• [What is needed] Find the line below that contains "INICIO (704, 88)". Transcribe it and every line after it exactly, adding nothing.

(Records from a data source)

Segment Open

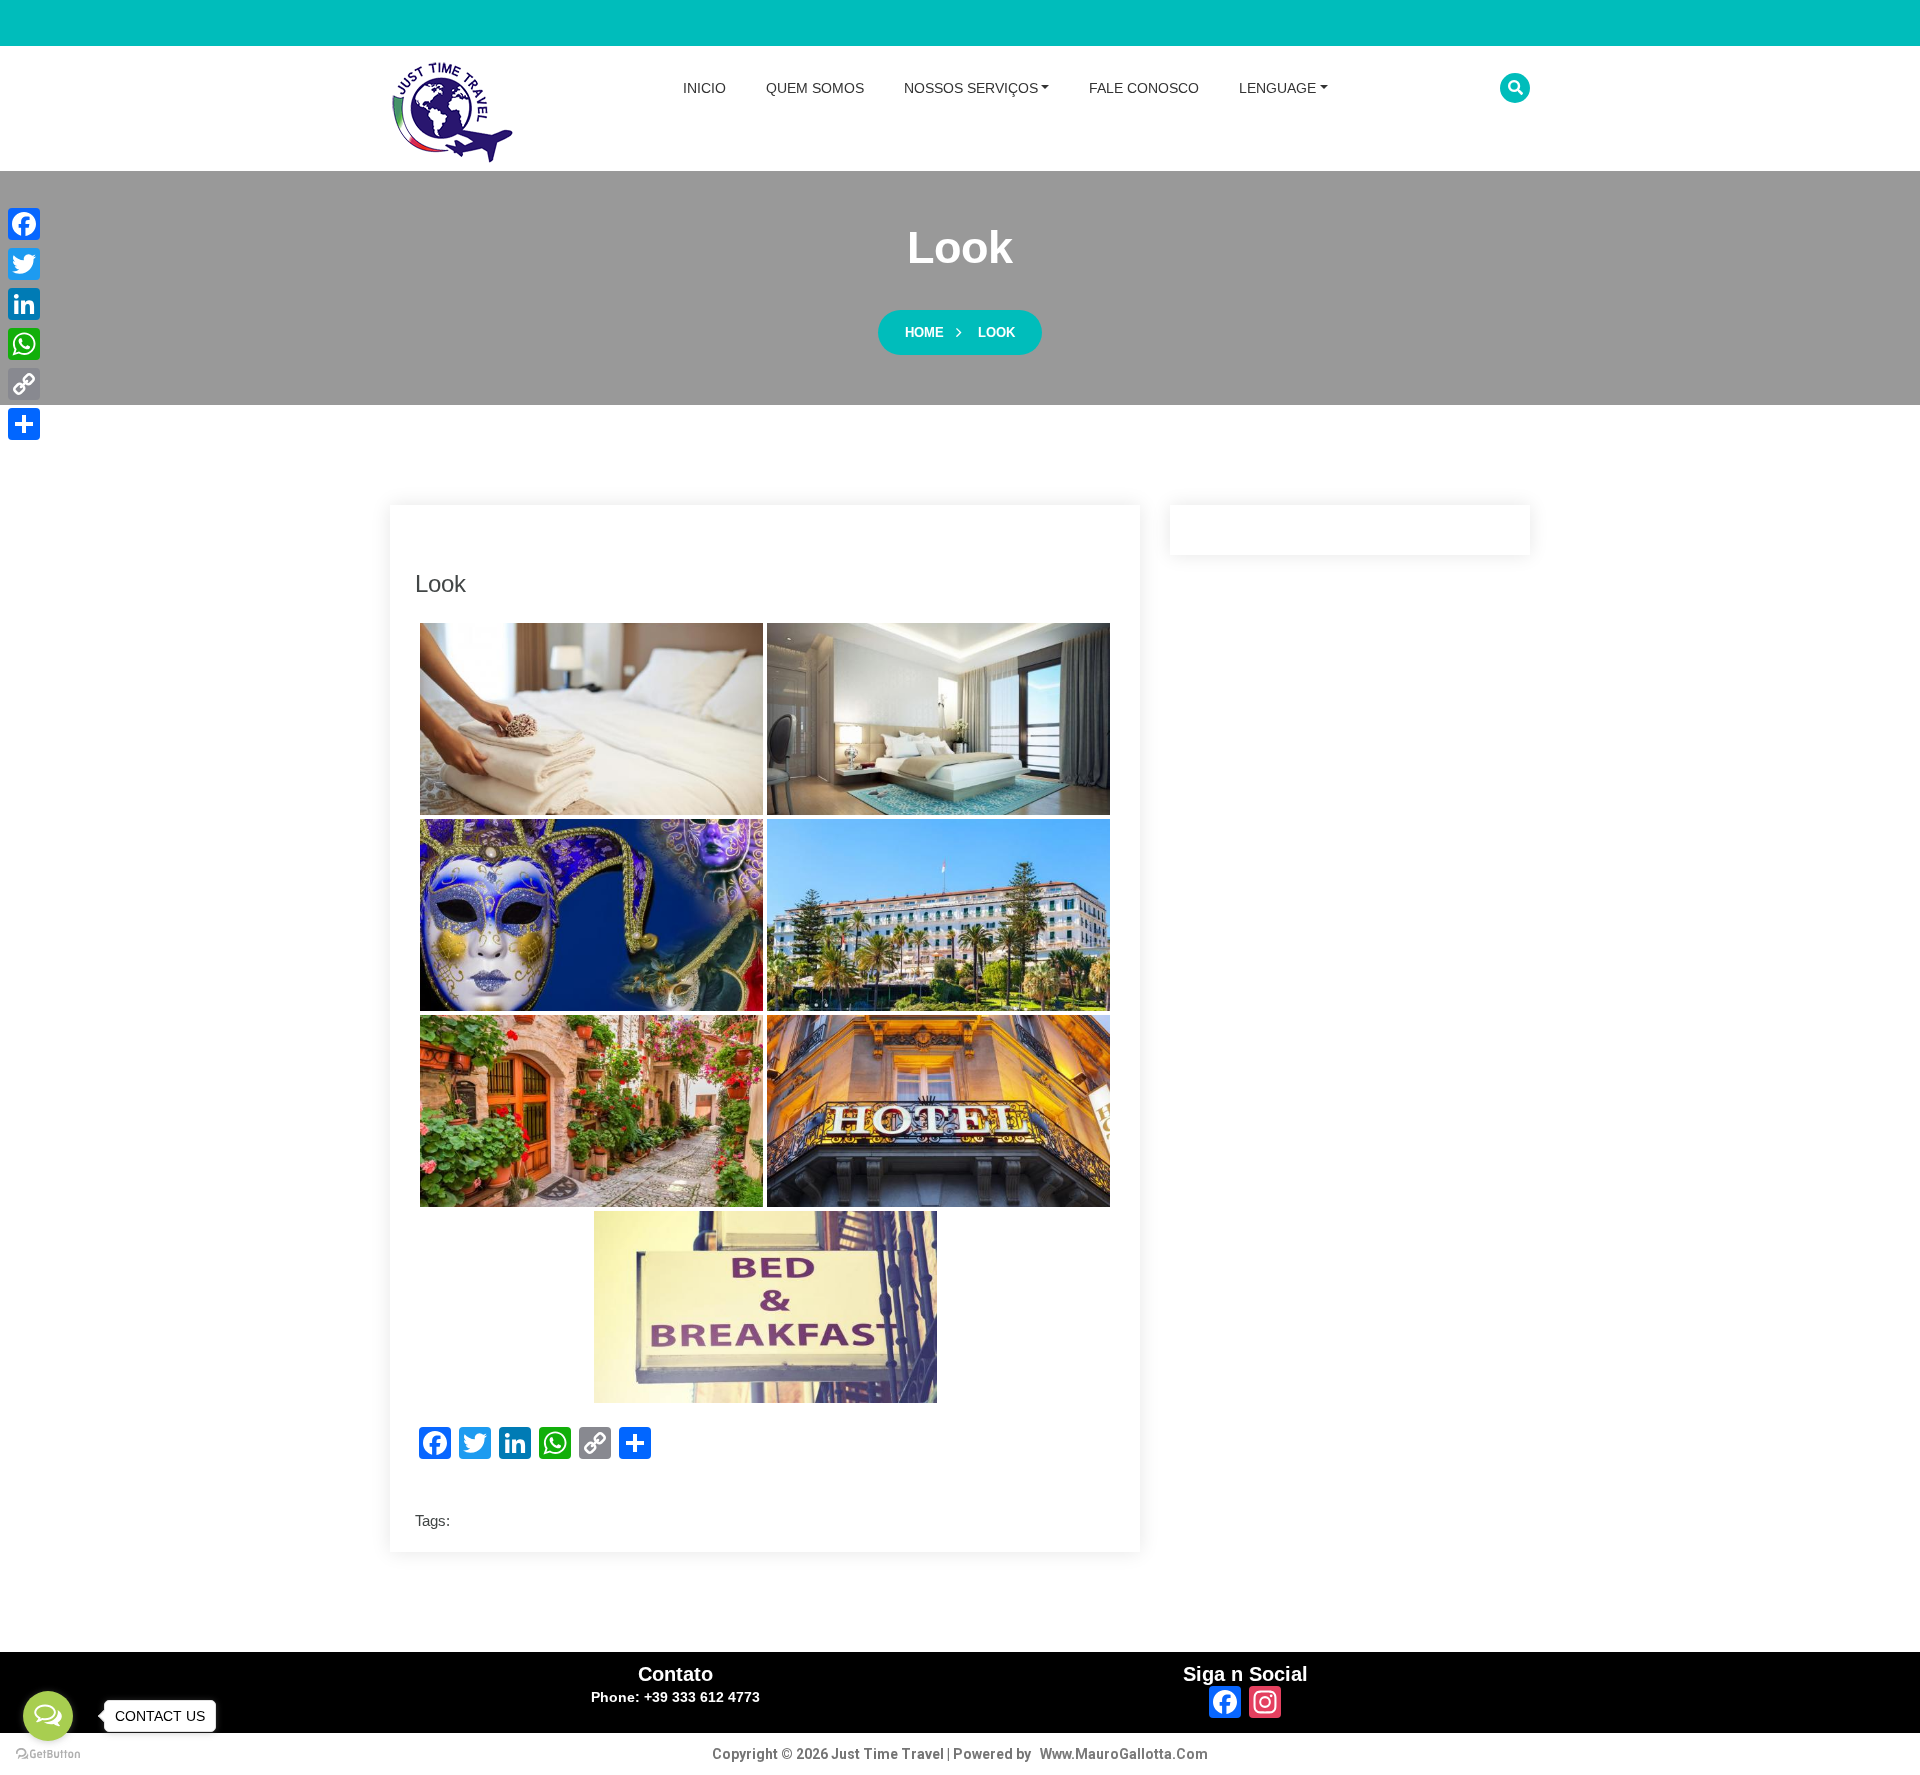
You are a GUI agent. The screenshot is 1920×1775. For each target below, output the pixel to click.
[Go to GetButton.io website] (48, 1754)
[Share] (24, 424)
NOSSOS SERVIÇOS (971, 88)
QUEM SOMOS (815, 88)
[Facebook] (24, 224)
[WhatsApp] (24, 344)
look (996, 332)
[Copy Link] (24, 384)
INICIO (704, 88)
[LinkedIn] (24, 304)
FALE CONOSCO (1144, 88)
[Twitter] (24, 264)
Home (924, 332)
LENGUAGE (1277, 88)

Segment Closed

• [Output]
INICIO (704, 88)
[LinkedIn] (24, 304)
FALE CONOSCO (1144, 88)
[Twitter] (24, 264)
Home (924, 332)
LENGUAGE (1277, 88)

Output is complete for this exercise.